Yoshiaki Kyogoku is the director of the TV anime series "Laid-Back Camp." We were very lucky to sit down with Kyogoku for a few minutes at Asian pop culture convention, Otakon 2019, in Washington, DC, to chat about his role in this charming series which has inspired so many young campers out there to explore the great outdoors.
KKS: This is your first time as director for an anime series. Can you tell us how this came about?
Kyogoku: I was actually doing some episode directing on a different series with C-Station. The producer there saw my work and offered me the director role for “Laid Back Camp.”
KKS: After directing season one, you are also acting as a supervisor in the upcoming short anime as well. Could you tell us a little about your role in that?
Kyogoku: So more specifically, I’m in a supervisor role for “Heya Camp” (Room Camp), which is a short animation meant to be after season one and before season two. The first season had a particular view of the world and the characters, so my job was to give advice to keep everybody on the same page and maintain continuity.
KKS: Does that mean you'll be back in the director's seat for season two?
Kyogoku: [laughs] I can't tell you that yet.
KKS: Any hints for what should we expect in the next season?
Kyogoku: Well for the characters, it'll be the ones we've been with up till now, Nadeshiko and Rin and others, but we'll be visiting a few new locations for camps. Compared to season one, there will be more emphasis of the "journeying" aspect, like journeying to a remote location. So there will be more weight given to travel.
KKS: While the anime is very loyal to the manga, one of the things we really appreciated was the way the anime was able to use music and animation to further enhance many scenes. One of our favorite examples is the scene where Nadeshiko walks into a field and watches the sun rise. In the manga, this just took place in two pages, but the anime layered on many more details to build it to an episode climax. Can you describe your creative thought process when translating such a scene into animation?

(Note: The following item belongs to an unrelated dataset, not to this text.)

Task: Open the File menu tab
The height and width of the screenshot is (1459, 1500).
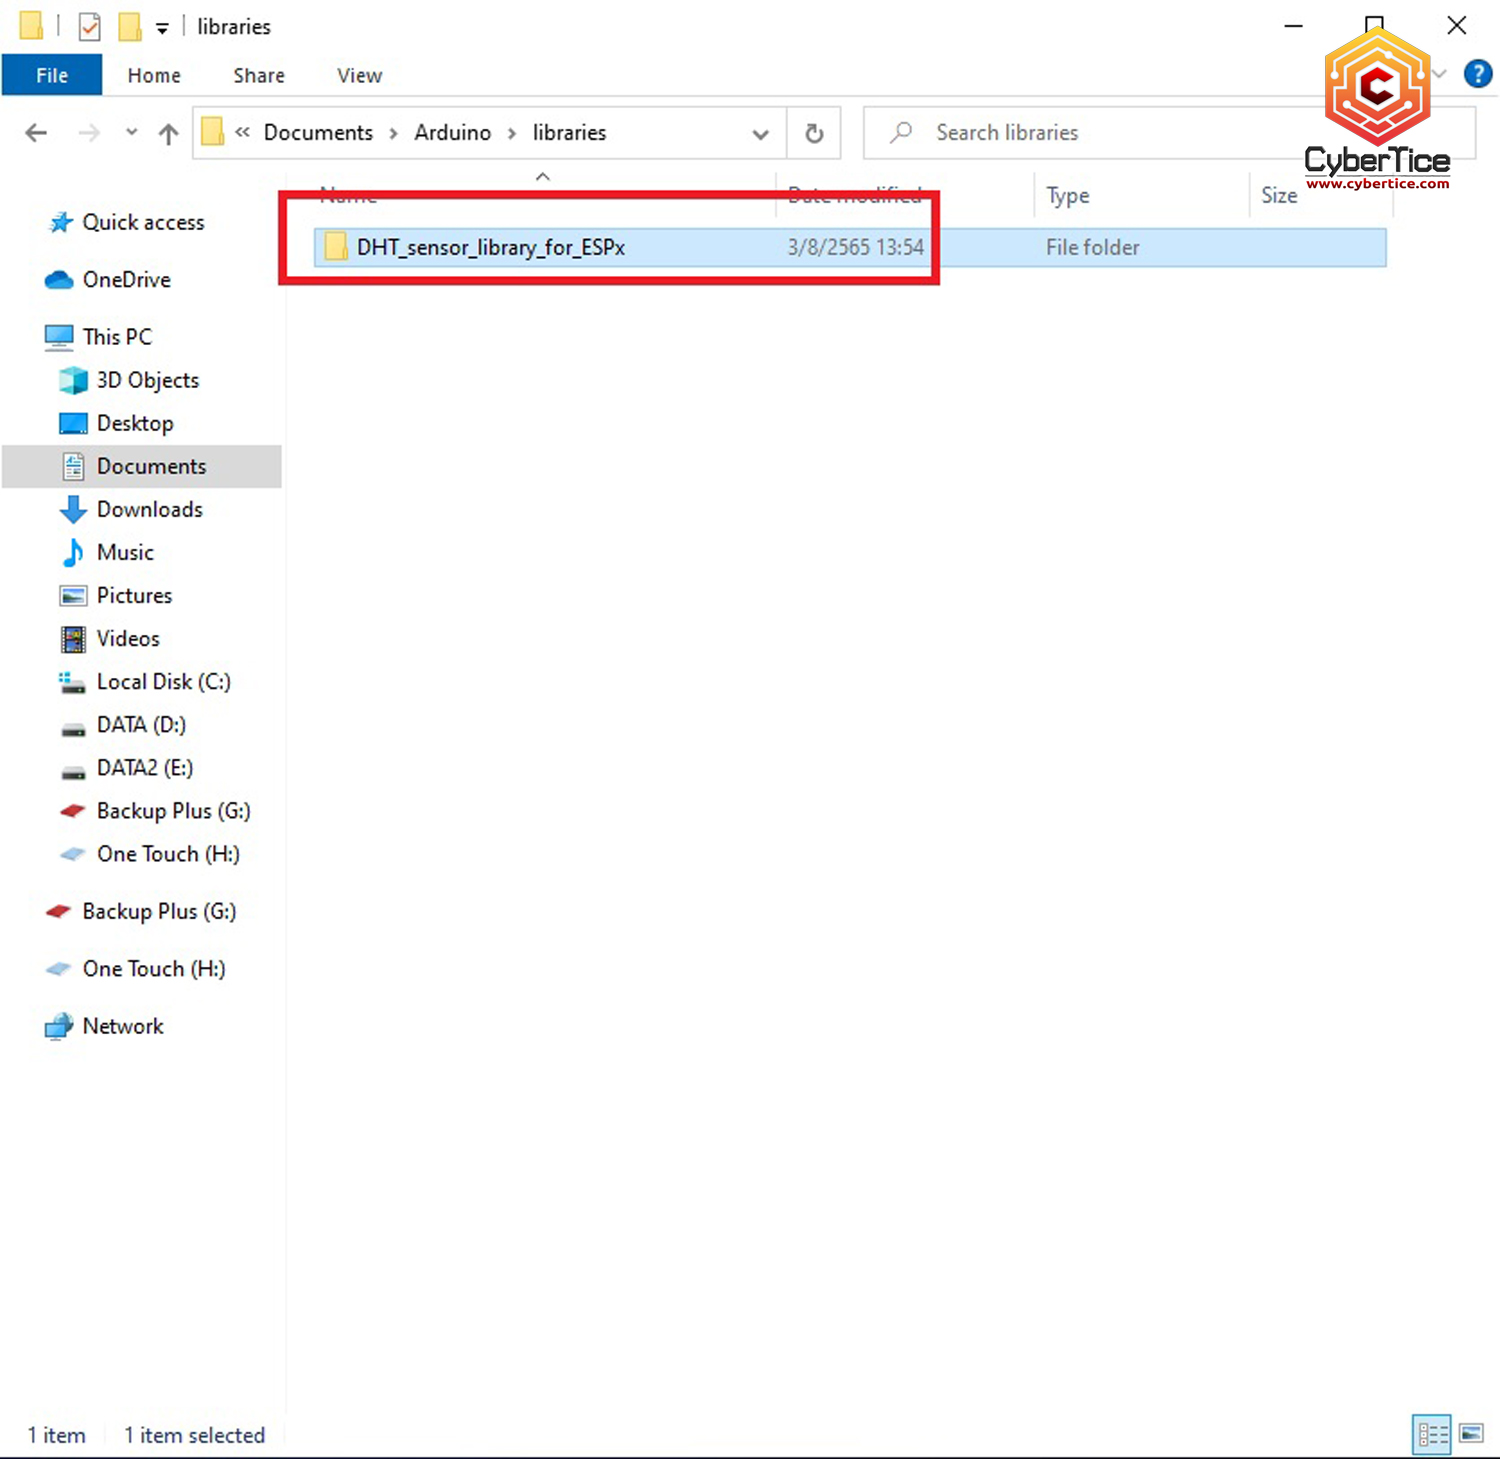Action: [x=52, y=75]
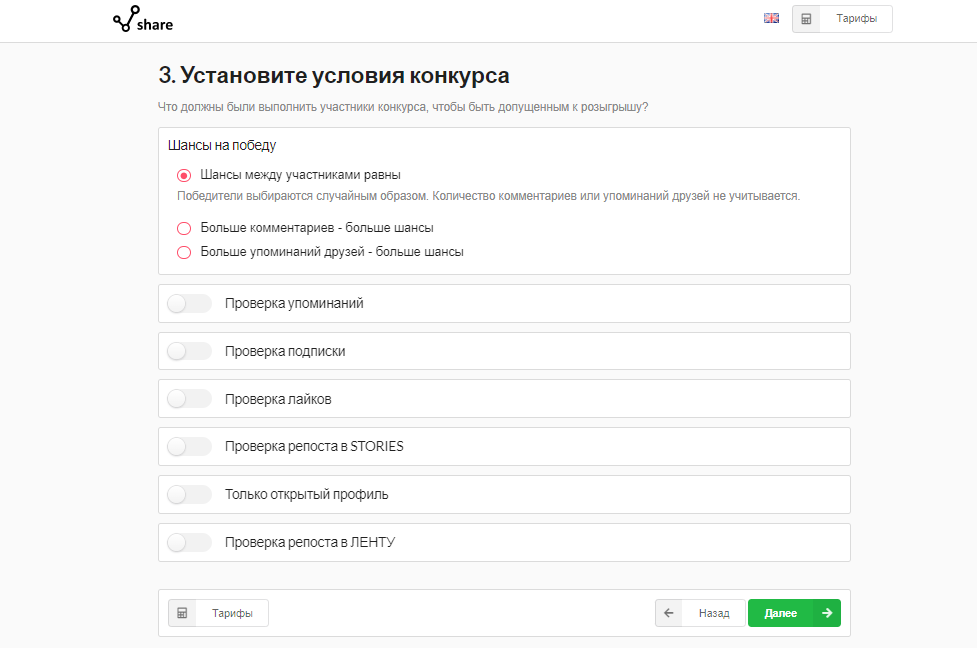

Kyogoku: Well firstly, during location hunting, we took all the staff to the actual camping site. There, we tried to absorb as many details as we could sense, such as the air, the temperature, and so on. There was the coldness from it being winter, and the warmth and deliciousness of the hot food. We tried to feel all of those things with our whole body. And then, we tried to express those feelings in the work.
It's not the kind of story that can just be told by dialogue of the characters. There are things like the coldness, and the smells, and the sounds. We tried to portray that information from all the five senses that we could feel, and put a lot of emphasis on that in the scene as vividly as possible. It's not often that you can do this when making most anime, but for “Laid Back Camp” in particular we were very fortunate to be able to have the staff, like the art directors and color coordinators and so on, all look upon the exact same landscape, view and appreciate the beauty of the exact same sunrise that day, and have everybody share the experience and feel affirmed like, "Yes, this is what we want to make."
KKS: We do see so many beautifully painted and detailed backgrounds that appear throughout the series. How much time did it take and did you have a specific idea for how they should look?
Kyogoku: Actually we didn't specifically need to allocate more time to making backgrounds than normal or need to give special instructions. At first, I did mention to them that the lighting in winter is weaker so the saturation on the colors would be toned town compared to those in the summer, but aside from that initial guidance on style, I almost didn't need to say anything else, and the backgrounds just appeared. Since everyone was able to see the same scenery in person, they all knew what to do.
KKS: "Laid Back Camp" showcases so many amazing locations in Japan to visit and relax at. One common self-criticism we often hear from Japanese workers is that on the whole, they do not take much vacation and miss out on these things. Recently there have been social campaigns to encourage employees to work less overtime and take more time off. Do you feel like you are part of this movement in some small way?
Kyogoku: Indeed, in the past, and especially for men, work was inseparable. There was a feeling that "work is life." Now in the current era, I do think the number of people who value having private personal time is gradually increasing. I believe that it's partly due to social trends as you mentioned that "Laid Back Camp," where the style is more like "take your time and enjoy life," has found its way into conception.
KKS: Wrapping up, what is "Kawaii," "Kakkoii," and "Sugoi" to you?
Kyogoku: Hmm... Actually I would really like to ask you that. I want to know what the charm of "Laid-Back Camp" is to you.
KKS: What's "cool" is the idea of camping. We love the outdoors, hiking, camping and going off-roading. And we like that it shows all that you can do without being a pro. What's "cute" is the characters. We love how they act and interact. And what's "amazing" is the amazing locations in Japan that you've shown us.
Kyogoku: Thank you for putting it in words. Certainly, I agree with those feelings very much, and Rin and Nadeshiko are so cute!